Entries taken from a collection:
○ ○ ○ ○ ○

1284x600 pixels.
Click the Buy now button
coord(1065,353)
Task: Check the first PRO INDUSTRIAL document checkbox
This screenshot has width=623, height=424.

○ ○ ○ ○ ○

**WORK REQUIRED**. Your answer should consist only of the lines from the one that holds "Task: Check the" to the end of the entries above, both ends included, each repeated exactly.

**RESULT**.
Task: Check the first PRO INDUSTRIAL document checkbox
This screenshot has width=623, height=424.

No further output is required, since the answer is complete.